* **Exercise**
Apart from the pictures, every entry must be retyped exactly.
Segment Start: Information
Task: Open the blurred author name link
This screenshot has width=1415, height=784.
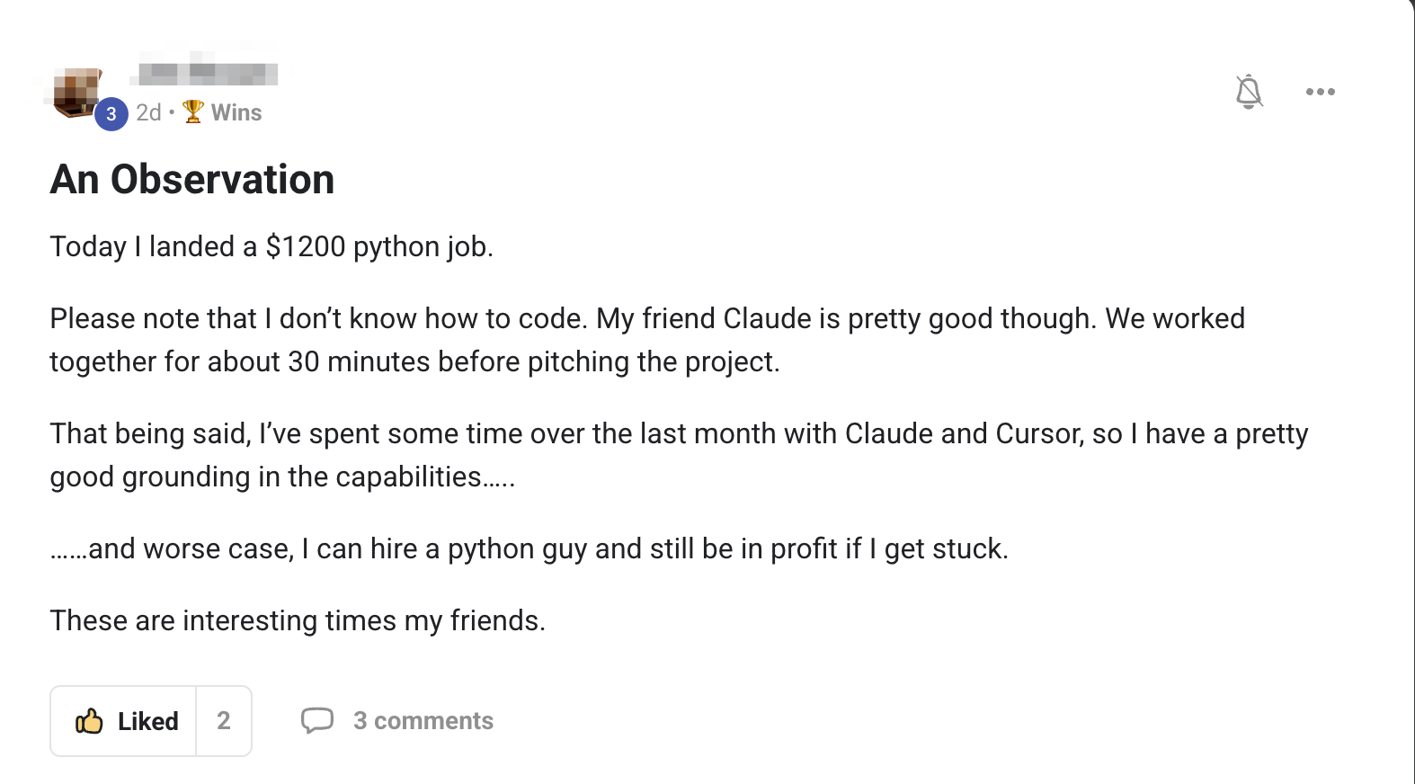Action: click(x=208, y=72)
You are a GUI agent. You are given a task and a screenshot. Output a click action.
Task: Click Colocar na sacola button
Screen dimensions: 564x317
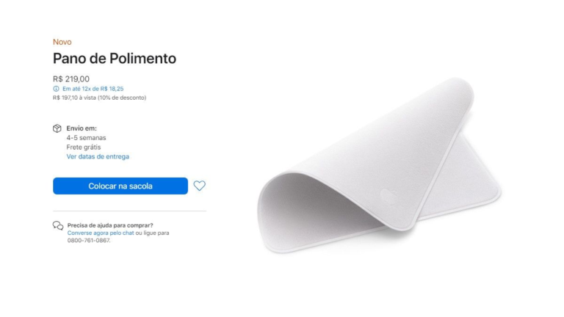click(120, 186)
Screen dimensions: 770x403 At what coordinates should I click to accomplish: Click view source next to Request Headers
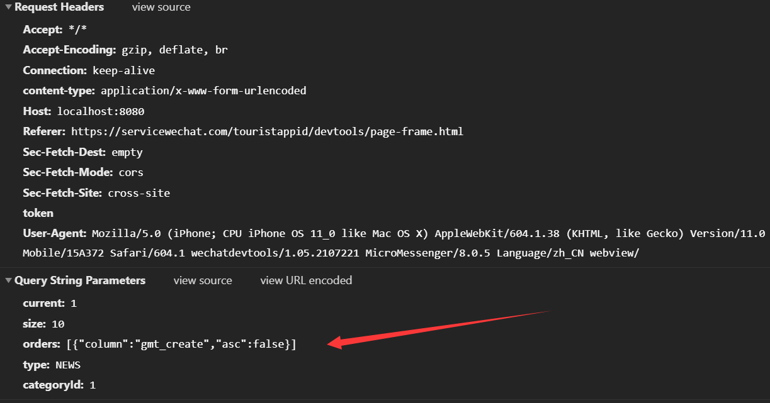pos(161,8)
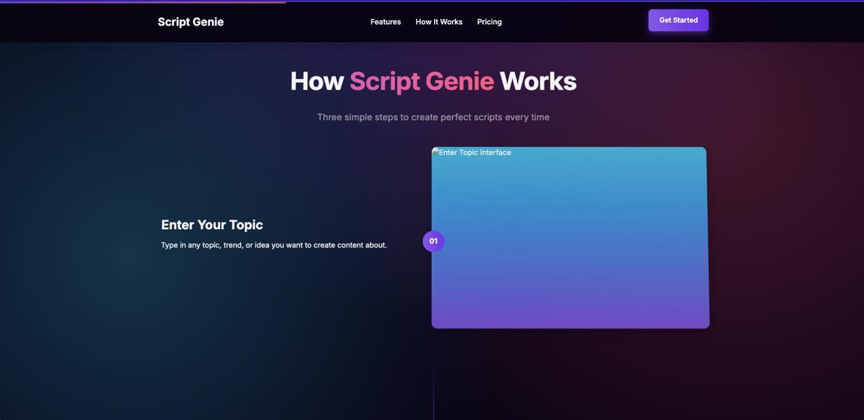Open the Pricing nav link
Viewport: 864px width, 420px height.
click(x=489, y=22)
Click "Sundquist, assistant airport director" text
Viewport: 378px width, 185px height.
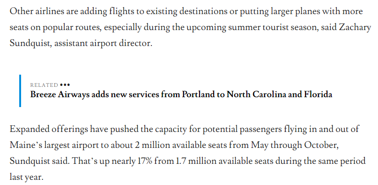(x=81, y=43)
Segment End: Information
* **Answer box**
Task: Open the blurred author name link
This screenshot has width=1415, height=784.
Action: click(x=208, y=72)
You are a GUI agent. You are given a task and a screenshot. Output a click action.
Task: Click Colocar na sacola button
Screen dimensions: 564x317
click(120, 186)
Screen dimensions: 770x403 At what coordinates should I click to accomplish: Click view source next to Request Headers
pos(161,8)
Open the Pricing nav link
Viewport: 864px width, 420px height.
click(x=489, y=22)
Click "Sundquist, assistant airport director" text
Viewport: 378px width, 185px height.
(x=81, y=43)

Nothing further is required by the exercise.